# Exercise description
Each line of the data below that carries the word "panel" needs to be copied.

# Task input
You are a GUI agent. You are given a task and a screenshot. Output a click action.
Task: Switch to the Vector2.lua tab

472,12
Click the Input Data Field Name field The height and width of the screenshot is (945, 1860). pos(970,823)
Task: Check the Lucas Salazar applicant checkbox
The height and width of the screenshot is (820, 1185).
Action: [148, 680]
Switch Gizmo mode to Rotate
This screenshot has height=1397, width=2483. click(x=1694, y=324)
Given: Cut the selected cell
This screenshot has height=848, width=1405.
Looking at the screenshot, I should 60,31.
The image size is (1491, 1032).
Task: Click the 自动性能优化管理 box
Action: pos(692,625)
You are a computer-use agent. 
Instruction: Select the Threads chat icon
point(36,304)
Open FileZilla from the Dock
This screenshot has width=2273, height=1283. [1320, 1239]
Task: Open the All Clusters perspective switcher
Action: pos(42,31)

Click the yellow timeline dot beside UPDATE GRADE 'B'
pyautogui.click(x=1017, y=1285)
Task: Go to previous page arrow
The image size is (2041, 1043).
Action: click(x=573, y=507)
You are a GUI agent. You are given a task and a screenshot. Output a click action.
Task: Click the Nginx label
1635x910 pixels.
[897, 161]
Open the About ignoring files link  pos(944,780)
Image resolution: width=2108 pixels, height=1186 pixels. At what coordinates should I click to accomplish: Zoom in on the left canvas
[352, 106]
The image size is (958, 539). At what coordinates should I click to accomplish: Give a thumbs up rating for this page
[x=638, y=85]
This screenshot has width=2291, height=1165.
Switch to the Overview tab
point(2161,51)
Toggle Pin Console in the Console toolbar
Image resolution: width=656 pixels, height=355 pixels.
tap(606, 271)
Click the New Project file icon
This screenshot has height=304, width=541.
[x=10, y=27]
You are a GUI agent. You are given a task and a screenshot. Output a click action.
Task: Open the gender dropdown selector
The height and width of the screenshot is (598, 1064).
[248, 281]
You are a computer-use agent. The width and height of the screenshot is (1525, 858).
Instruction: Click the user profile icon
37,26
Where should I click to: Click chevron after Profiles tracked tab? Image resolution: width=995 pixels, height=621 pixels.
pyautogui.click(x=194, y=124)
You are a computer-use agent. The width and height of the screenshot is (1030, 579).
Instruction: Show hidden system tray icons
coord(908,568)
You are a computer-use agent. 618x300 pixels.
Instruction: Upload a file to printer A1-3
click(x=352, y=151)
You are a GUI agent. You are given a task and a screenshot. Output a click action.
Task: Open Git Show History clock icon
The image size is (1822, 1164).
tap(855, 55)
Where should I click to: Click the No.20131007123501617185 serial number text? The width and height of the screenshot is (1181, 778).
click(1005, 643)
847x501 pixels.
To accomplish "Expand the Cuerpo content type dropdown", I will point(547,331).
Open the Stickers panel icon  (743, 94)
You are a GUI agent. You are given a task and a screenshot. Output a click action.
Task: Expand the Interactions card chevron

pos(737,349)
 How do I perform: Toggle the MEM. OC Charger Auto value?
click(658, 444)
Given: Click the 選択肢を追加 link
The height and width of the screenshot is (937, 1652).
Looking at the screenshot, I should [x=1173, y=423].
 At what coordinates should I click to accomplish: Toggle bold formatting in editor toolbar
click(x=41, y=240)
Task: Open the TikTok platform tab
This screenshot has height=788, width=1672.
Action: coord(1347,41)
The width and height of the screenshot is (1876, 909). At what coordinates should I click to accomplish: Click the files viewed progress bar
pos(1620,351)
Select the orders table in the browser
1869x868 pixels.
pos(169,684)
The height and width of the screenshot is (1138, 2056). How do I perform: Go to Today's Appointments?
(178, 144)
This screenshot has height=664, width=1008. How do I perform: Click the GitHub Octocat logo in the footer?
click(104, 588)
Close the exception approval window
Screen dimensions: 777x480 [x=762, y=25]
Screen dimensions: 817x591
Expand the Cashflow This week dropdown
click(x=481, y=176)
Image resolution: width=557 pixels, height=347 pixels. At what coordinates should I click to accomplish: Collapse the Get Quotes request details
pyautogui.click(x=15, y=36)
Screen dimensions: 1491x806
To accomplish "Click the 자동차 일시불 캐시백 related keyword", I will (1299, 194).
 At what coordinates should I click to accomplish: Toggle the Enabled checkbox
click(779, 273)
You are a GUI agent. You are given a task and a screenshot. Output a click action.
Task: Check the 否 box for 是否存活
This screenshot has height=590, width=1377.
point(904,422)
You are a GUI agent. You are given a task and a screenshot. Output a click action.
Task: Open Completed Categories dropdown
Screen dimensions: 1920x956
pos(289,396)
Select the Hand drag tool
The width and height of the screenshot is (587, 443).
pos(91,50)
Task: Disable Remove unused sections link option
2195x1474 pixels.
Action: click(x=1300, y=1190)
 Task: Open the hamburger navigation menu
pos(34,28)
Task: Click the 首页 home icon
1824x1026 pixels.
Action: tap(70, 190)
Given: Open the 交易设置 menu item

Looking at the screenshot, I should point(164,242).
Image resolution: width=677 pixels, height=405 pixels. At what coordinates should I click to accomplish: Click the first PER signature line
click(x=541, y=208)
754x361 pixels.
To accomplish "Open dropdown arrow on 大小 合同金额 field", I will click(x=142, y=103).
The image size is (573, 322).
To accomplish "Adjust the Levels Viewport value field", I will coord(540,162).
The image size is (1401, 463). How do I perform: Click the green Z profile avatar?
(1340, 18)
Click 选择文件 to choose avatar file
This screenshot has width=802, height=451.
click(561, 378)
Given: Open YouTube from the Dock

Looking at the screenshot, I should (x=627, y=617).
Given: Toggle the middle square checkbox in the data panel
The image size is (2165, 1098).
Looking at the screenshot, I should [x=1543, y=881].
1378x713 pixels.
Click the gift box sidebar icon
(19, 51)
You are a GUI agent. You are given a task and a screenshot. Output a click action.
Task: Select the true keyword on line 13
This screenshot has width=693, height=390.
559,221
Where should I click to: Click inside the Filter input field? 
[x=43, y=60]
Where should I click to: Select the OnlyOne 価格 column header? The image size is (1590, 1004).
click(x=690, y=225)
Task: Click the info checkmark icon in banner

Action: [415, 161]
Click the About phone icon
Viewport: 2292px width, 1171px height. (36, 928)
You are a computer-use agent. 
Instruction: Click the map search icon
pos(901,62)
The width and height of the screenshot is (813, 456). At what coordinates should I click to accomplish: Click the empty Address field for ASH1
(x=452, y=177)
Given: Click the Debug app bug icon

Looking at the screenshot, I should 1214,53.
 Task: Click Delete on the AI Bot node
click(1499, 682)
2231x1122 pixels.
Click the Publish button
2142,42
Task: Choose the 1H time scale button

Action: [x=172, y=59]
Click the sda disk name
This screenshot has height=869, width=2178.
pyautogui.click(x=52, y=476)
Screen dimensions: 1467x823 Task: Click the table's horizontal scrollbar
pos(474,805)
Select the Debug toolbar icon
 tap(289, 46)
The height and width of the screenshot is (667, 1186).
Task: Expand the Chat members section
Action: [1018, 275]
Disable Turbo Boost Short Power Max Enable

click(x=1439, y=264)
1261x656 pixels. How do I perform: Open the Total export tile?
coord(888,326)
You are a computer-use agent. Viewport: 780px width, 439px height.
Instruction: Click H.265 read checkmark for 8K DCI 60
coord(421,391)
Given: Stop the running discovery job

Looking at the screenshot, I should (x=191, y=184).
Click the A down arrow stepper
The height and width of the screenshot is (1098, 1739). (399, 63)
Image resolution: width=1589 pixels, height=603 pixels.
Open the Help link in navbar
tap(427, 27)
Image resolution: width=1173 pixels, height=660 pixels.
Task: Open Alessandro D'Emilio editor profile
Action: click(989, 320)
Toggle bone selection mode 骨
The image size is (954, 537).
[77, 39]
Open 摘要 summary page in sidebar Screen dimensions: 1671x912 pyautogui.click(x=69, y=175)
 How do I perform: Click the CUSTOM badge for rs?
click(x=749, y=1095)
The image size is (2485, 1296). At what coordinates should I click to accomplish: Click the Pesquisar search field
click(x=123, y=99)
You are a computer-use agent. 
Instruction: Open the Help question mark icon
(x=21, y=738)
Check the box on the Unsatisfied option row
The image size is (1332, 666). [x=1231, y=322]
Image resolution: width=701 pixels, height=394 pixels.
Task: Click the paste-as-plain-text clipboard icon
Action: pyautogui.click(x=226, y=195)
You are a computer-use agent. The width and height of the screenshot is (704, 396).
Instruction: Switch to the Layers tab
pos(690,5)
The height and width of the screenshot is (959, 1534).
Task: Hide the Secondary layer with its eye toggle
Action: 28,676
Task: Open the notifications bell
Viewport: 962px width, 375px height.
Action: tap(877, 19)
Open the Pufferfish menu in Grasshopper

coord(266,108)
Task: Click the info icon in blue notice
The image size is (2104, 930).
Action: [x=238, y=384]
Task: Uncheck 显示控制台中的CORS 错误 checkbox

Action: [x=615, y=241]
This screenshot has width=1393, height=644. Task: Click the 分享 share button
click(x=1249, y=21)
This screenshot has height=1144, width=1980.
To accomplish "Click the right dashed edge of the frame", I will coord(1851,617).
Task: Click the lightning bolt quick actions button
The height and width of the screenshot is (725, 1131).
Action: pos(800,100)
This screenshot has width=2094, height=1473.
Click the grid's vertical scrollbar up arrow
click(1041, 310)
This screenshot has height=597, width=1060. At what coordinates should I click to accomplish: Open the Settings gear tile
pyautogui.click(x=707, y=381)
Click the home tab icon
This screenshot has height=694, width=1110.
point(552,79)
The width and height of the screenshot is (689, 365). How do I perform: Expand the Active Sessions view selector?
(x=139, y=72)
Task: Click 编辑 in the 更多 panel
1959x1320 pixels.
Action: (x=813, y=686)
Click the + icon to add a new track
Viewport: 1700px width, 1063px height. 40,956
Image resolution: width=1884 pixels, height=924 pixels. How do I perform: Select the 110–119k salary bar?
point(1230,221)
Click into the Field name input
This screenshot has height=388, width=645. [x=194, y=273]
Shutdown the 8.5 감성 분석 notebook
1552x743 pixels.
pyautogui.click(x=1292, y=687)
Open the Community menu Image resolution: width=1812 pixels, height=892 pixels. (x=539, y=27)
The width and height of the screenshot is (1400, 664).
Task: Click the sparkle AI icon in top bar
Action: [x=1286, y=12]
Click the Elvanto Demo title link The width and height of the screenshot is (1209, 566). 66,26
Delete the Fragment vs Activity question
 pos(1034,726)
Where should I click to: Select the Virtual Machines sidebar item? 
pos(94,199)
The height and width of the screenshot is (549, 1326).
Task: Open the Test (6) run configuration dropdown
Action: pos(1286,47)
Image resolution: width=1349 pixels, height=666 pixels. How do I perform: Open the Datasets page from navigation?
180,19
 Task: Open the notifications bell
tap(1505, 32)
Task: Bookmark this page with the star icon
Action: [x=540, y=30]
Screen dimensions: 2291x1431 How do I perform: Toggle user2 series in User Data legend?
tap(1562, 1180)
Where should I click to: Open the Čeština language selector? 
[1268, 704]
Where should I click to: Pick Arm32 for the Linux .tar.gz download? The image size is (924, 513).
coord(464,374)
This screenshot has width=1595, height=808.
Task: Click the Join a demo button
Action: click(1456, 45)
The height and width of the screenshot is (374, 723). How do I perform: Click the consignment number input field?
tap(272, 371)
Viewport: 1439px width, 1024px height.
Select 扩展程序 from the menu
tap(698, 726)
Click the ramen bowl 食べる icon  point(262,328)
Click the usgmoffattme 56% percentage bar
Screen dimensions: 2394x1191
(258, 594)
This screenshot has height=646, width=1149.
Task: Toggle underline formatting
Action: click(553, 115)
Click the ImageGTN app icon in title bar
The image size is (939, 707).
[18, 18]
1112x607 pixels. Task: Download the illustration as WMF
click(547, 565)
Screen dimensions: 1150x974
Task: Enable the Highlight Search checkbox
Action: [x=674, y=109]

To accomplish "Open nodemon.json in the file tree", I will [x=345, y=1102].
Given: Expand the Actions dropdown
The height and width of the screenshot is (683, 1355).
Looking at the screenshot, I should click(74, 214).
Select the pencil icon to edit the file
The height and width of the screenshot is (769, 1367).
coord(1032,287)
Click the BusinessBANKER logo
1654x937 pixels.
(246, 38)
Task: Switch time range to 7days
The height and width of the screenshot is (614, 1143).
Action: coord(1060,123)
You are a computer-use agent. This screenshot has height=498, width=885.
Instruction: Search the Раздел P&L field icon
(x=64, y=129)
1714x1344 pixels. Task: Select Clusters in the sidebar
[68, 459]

# The completed task
Open the Stickers panel icon  (743, 94)
Given: Toggle the middle square checkbox in the data panel
Task: Click 编辑 in the 更多 panel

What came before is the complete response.